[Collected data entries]
↓↓↓
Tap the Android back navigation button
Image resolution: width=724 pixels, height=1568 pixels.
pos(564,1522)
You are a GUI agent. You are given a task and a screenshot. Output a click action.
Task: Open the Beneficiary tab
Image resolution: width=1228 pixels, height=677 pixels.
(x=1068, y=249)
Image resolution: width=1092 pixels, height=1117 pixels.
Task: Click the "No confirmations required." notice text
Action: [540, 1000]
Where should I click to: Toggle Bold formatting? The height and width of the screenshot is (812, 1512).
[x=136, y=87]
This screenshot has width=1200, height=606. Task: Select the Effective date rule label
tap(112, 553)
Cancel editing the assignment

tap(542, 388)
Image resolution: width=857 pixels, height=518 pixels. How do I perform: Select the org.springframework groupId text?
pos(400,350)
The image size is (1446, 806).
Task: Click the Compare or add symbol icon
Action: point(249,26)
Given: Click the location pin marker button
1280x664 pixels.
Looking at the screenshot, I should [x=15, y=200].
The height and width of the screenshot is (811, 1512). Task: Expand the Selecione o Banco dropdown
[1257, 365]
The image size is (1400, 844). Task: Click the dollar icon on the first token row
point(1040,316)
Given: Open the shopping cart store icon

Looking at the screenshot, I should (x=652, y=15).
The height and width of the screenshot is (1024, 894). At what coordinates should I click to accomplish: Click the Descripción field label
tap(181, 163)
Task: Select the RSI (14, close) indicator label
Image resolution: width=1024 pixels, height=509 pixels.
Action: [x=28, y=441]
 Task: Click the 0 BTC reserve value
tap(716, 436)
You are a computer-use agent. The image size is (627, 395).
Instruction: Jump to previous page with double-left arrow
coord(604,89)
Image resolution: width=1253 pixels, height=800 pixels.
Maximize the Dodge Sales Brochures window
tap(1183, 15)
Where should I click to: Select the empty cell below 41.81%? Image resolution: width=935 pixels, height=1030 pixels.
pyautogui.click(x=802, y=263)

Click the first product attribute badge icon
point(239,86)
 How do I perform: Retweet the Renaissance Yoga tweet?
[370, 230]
↑↑↑
What lines in the data above contain the word "agent"? Copy them all.

You are a GUI agent. You are given a task and a screenshot. Output a click action.
You are a computer-use agent. The image size is (627, 395).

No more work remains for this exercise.